### RECORDS TO USE
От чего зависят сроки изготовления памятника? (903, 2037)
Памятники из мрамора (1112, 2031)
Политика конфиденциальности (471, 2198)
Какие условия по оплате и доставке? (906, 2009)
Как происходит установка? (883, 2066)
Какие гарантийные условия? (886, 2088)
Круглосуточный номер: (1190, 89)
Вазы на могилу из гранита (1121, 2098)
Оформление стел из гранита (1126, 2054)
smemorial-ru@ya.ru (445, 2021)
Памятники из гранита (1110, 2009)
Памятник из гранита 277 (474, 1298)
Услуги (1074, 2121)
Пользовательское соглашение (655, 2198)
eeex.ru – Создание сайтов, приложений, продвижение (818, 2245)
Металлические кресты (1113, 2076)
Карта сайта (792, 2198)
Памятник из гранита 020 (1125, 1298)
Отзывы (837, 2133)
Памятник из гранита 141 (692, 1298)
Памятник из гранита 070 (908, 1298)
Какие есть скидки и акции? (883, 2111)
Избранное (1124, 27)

### PROMPT
Count up the lines above in which the word "Памятники" appears, and give nothing but that count.

### SOLUTION FOR THIS PROBLEM
2